Task prompt: Please print the data shown below without any alteration.

[Stored items]
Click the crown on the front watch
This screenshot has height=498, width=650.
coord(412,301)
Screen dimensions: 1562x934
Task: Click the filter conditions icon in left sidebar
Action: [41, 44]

Answer to this problem:
Click the crown on the front watch
This screenshot has height=498, width=650.
coord(412,301)
Screen dimensions: 1562x934
Task: Click the filter conditions icon in left sidebar
Action: [41, 44]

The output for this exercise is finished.